MODULE 3 - CAPITAL ACCOUNT MANAGEMENT IN DEVELOPING COUNTRIES
This module analyses the feasibility, efficiency and effectiveness of capital controls (CC) and, in a broader sense, capital account management (CAM). After introducing the key terms and definitions, it reviews the arguments in favour and against capital control and liberalization, as they were applied in the course of history of international capital mobility and in the respective policies of relevant international organizations. It explains the economic logic of CC/CAM, its theoretical foundations, objectives and instruments, and discusses the relationship between prudential regulation of the financial sector, macroeconomic policies and capital controls. In this context, it also introduces the recent change in the IMF approach towards capital controls. The module concludes by analyzing and comparing national experiences with capital controls using case studies of Chile (country with selective and only temporary price-based controls) and China (country with permanent broad-based administrative controls) while stressing that most other countries have been operating somewhere in between these two approaches.
MODULE 4 - CAPITAL FLOWS TO DEVELOPING COUNTRIES: WHEN ARE THEY GOOD FOR DEVELOPMENT?
The module starts with a review of the neoclassical model of capital inflows and development. It then looks at the empirical evidence about capital liberalization and capital inflows around the world in the past decades to check whether their proclaimed benefits have materialized or not. It demonstrates that the real world is more complex than the neoclassical model and that a number of its predictions do not materialize. It concludes with tentative explanations of why the empirical evidence is at odds with the theoretical predictions and sketches out a Keynesian alternative to the neoclassical model.

- _Written instruction 1_:
Name the four things about CC/CAM that Module 3 of the course description says it explains.
- _Written instruction 2_:
Put the listing, from its start through the line containing "(x=105, y=296)", into a two-column CSV with the columns instruction and action. Give one row per instruction with its action, each value in its own quoted field, and turn line breaks into spaces.

- _Extracted material_:
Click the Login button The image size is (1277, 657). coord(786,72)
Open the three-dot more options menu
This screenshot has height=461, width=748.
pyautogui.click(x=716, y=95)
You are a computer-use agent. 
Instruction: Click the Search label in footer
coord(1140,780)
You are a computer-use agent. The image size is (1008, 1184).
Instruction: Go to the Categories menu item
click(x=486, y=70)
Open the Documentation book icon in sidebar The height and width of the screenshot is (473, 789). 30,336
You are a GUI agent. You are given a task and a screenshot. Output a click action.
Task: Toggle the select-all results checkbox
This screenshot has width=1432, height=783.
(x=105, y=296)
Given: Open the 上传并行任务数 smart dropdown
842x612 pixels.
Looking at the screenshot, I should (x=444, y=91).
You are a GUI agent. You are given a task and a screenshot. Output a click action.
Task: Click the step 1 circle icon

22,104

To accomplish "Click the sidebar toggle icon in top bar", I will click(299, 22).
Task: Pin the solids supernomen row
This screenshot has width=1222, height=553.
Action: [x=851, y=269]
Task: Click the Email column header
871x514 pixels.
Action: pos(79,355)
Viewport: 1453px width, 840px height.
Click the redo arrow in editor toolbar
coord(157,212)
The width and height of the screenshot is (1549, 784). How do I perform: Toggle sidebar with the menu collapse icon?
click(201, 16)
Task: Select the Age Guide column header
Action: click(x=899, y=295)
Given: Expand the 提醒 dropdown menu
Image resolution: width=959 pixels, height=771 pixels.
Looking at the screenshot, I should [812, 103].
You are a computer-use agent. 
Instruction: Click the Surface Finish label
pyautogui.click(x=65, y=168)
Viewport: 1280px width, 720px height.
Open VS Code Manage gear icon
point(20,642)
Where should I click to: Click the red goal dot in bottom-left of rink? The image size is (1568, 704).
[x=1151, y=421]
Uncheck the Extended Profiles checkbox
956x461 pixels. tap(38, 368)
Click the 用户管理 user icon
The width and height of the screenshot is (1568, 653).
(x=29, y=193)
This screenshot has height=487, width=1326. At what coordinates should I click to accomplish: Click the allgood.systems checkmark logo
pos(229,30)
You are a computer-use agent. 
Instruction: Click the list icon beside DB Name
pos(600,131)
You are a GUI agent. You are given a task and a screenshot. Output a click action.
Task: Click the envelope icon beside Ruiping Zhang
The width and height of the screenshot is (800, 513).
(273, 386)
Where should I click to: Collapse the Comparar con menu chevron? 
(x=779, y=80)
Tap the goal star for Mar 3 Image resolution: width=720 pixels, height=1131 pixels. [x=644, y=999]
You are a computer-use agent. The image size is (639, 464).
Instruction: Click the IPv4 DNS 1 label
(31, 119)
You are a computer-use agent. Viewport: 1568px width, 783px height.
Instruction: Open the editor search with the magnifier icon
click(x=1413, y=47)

- _Exercise result 1_:
- Economic logic
- Theoretical foundations
- Objectives
- Instruments

- _Exercise result 2_:
instruction,action
"Click the Login button The image size is (1277, 657).","coord(786,72)"
"Open the three-dot more options menu This screenshot has height=461, width=748.","pyautogui.click(x=716, y=95)"
"You are a computer-use agent. Instruction: Click the Search label in footer","coord(1140,780)"
"You are a computer-use agent. The image size is (1008, 1184). Instruction: Go to the Categories menu item","click(x=486, y=70)"
"Open the Documentation book icon in sidebar The height and width of the screenshot is (473, 789).","30,336"
"You are a GUI agent. You are given a task and a screenshot. Output a click action. Task: Toggle the select-all results checkbox This screenshot has width=1432, height=783.","(x=105, y=296)"